» To be done
Please rewrite the records from the start of the records through the line containing "专题专栏 (1286, 344)", replacing "Kneeling" with "Taking a Knee" and leaving everything else unchanged.

» Record excerpts

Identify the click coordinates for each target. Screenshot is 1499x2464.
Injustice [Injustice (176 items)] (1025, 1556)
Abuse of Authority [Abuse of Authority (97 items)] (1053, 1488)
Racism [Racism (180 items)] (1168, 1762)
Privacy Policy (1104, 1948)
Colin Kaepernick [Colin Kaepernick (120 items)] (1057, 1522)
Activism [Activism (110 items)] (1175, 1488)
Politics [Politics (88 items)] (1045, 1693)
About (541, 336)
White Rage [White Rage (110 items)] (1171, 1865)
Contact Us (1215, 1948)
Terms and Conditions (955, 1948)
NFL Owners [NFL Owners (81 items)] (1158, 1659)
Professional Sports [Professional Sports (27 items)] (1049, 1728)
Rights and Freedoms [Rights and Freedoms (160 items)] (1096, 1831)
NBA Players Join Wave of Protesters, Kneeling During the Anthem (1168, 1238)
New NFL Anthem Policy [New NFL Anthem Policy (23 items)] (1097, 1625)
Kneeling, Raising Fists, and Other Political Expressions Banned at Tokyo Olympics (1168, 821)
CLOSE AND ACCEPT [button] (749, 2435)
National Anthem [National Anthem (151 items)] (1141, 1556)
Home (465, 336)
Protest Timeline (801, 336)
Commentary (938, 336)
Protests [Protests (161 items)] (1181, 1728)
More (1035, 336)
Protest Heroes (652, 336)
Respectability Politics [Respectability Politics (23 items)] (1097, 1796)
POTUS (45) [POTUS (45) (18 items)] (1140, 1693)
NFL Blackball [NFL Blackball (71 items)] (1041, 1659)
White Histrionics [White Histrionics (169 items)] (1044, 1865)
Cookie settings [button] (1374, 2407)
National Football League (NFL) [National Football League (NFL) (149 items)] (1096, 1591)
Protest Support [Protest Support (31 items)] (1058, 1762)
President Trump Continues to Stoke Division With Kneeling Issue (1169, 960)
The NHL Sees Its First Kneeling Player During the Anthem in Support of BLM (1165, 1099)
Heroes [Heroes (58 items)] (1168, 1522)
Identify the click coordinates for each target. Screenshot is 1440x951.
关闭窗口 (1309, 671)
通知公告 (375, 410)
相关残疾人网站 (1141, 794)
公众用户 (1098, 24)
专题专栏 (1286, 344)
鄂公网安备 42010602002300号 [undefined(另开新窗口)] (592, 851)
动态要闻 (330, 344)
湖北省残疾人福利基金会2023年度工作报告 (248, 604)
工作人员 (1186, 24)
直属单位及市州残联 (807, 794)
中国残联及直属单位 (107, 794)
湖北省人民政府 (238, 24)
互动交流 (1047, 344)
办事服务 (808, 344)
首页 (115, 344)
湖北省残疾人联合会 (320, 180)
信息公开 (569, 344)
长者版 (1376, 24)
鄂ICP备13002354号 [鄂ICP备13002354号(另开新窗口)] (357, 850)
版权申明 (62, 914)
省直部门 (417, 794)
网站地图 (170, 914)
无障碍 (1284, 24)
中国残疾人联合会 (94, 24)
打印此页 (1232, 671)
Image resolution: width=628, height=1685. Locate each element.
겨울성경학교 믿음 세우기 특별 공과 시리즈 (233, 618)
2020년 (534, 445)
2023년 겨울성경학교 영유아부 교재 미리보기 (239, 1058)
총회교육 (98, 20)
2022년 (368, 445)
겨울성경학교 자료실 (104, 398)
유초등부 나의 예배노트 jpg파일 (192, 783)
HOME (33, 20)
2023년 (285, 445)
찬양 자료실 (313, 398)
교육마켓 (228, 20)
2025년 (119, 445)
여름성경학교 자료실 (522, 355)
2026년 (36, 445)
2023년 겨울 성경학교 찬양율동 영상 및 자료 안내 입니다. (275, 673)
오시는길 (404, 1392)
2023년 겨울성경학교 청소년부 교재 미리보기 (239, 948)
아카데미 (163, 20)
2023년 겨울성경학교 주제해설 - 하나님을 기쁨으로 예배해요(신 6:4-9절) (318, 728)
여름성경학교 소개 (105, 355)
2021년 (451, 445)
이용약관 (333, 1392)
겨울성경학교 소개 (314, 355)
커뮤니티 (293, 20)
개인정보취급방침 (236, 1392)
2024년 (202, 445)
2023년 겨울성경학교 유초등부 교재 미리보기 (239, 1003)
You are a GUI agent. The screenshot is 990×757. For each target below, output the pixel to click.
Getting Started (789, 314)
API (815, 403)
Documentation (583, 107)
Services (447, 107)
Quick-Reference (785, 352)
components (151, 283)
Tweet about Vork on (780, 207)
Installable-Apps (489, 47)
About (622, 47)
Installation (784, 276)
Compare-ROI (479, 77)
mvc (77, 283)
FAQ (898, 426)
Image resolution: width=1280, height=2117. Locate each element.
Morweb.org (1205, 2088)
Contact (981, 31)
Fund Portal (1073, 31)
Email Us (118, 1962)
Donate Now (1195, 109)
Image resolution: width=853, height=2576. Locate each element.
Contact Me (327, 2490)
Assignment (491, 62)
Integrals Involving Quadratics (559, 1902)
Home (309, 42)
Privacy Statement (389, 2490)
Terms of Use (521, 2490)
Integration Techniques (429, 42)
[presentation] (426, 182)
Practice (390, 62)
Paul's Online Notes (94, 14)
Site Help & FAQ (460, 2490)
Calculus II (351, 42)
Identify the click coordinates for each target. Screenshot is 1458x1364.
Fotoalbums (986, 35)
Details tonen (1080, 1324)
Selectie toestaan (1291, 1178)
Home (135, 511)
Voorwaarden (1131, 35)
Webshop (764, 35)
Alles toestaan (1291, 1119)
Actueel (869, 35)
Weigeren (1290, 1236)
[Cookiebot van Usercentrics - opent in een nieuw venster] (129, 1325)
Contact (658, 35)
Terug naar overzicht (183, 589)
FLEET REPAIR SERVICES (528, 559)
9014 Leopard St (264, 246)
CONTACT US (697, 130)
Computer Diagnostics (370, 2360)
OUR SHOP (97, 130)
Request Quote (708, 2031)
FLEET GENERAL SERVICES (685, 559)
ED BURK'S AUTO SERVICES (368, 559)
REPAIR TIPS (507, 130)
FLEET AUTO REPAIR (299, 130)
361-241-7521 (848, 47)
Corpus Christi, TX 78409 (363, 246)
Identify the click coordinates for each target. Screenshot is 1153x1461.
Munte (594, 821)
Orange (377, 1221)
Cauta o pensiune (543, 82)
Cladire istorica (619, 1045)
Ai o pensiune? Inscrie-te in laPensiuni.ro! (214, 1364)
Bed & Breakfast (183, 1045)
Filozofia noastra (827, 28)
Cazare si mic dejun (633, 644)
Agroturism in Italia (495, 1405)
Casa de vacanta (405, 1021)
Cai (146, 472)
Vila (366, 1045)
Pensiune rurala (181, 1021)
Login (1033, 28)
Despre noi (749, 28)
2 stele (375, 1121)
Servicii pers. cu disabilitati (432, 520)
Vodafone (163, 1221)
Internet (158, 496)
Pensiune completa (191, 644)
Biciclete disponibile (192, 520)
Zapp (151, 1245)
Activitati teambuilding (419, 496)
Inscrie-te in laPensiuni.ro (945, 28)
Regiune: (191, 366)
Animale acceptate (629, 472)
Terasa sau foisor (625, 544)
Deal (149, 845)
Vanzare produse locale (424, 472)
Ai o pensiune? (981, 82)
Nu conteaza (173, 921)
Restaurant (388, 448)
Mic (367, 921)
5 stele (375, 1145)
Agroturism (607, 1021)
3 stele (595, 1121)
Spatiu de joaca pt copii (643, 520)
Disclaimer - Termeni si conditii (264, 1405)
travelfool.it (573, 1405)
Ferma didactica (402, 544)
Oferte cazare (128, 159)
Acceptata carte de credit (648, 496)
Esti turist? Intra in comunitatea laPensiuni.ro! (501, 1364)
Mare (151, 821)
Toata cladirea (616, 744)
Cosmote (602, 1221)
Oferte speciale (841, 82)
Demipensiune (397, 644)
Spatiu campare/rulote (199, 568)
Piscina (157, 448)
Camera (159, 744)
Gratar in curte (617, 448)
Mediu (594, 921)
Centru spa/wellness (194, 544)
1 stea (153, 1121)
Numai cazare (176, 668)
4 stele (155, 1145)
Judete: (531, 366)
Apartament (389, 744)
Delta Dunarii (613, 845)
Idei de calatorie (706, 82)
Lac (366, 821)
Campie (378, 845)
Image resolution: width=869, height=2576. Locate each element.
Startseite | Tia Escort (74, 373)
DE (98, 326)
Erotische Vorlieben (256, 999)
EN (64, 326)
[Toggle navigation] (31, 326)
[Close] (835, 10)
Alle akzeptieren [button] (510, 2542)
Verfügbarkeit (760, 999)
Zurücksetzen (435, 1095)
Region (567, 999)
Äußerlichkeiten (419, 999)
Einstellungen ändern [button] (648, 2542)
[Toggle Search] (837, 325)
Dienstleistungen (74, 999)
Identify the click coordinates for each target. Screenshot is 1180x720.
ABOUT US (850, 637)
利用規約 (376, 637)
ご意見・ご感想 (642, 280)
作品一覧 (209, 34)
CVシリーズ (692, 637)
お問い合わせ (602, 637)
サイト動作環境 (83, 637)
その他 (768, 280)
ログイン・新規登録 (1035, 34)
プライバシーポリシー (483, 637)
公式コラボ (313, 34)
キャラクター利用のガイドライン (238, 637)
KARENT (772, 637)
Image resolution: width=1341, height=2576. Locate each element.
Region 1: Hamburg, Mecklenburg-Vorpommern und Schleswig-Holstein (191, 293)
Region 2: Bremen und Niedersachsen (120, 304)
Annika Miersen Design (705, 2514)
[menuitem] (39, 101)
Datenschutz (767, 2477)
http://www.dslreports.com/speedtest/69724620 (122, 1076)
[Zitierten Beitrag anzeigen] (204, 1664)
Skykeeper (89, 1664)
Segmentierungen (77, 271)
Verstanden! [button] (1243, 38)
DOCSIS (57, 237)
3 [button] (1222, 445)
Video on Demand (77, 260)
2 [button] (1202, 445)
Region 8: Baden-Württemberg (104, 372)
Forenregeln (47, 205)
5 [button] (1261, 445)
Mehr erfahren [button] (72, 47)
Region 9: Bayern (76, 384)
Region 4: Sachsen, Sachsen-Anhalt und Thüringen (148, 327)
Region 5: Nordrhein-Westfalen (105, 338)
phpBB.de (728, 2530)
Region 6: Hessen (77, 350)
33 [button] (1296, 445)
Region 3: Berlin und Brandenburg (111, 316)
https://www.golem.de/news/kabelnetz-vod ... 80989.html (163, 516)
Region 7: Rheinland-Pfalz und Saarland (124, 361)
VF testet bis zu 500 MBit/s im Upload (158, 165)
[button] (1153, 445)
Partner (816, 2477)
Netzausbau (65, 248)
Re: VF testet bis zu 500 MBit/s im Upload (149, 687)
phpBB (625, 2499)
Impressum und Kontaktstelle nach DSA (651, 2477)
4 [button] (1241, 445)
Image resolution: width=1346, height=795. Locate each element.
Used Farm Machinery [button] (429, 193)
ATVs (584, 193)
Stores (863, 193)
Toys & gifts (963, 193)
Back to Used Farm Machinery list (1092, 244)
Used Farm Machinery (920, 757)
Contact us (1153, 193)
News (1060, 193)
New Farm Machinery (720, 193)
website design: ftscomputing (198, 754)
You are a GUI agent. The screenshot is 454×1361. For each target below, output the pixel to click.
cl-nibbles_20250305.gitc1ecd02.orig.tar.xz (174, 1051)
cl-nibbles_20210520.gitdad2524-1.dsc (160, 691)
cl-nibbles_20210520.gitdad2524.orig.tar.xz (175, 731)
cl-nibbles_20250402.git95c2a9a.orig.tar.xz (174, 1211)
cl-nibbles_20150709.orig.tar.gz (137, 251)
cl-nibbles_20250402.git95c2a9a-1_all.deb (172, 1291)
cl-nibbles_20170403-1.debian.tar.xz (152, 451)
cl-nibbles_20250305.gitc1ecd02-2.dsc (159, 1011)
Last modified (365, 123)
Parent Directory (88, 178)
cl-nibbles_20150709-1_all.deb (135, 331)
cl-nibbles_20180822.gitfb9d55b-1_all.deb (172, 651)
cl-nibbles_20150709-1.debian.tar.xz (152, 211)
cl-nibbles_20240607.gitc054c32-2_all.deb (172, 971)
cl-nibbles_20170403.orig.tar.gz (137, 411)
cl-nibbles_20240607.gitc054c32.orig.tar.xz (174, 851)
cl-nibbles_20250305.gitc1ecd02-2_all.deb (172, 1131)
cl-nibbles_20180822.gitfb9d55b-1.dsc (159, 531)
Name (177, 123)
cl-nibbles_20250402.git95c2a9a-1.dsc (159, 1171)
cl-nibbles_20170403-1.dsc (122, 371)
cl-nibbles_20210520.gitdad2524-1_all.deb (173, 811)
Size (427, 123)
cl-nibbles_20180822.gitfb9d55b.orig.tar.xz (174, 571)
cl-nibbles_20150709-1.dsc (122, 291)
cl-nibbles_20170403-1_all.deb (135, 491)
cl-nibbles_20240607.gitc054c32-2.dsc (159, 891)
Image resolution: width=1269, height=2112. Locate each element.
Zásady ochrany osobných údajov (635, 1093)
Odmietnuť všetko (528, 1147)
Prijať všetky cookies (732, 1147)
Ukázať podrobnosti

» Result of the exercise
Identify the click coordinates for each target. Screenshot is 1499x2464.
Injustice [Injustice (176 items)] (1025, 1556)
Abuse of Authority [Abuse of Authority (97 items)] (1053, 1488)
Racism [Racism (180 items)] (1168, 1762)
Privacy Policy (1104, 1948)
Colin Kaepernick [Colin Kaepernick (120 items)] (1057, 1522)
Activism [Activism (110 items)] (1175, 1488)
Politics [Politics (88 items)] (1045, 1693)
About (541, 336)
White Rage [White Rage (110 items)] (1171, 1865)
Contact Us (1215, 1948)
Terms and Conditions (955, 1948)
NFL Owners [NFL Owners (81 items)] (1158, 1659)
Professional Sports [Professional Sports (27 items)] (1049, 1728)
Rights and Freedoms [Rights and Freedoms (160 items)] (1096, 1831)
NBA Players Join Wave of Protesters, Taking a Knee During the Anthem (1168, 1238)
New NFL Anthem Policy [New NFL Anthem Policy (23 items)] (1097, 1625)
Taking a Knee, Raising Fists, and Other Political Expressions Banned at Tokyo Olympics (1168, 821)
CLOSE AND ACCEPT [button] (749, 2435)
National Anthem [National Anthem (151 items)] (1141, 1556)
Home (465, 336)
Protest Timeline (801, 336)
Commentary (938, 336)
Protests [Protests (161 items)] (1181, 1728)
More (1035, 336)
Protest Heroes (652, 336)
Respectability Politics [Respectability Politics (23 items)] (1097, 1796)
POTUS (45) [POTUS (45) (18 items)] (1140, 1693)
NFL Blackball [NFL Blackball (71 items)] (1041, 1659)
White Histrionics [White Histrionics (169 items)] (1044, 1865)
Cookie settings [button] (1374, 2407)
National Football League (NFL) [National Football League (NFL) (149 items)] (1096, 1591)
Protest Support [Protest Support (31 items)] (1058, 1762)
President Trump Continues to Stoke Division With Taking a Knee Issue (1169, 960)
The NHL Sees Its First Taking a Knee Player During the Anthem in Support of BLM (1165, 1099)
Heroes [Heroes (58 items)] (1168, 1522)
Identify the click coordinates for each target. Screenshot is 1440x951.
关闭窗口 (1309, 671)
通知公告 (375, 410)
相关残疾人网站 (1141, 794)
公众用户 (1098, 24)
专题专栏 (1286, 344)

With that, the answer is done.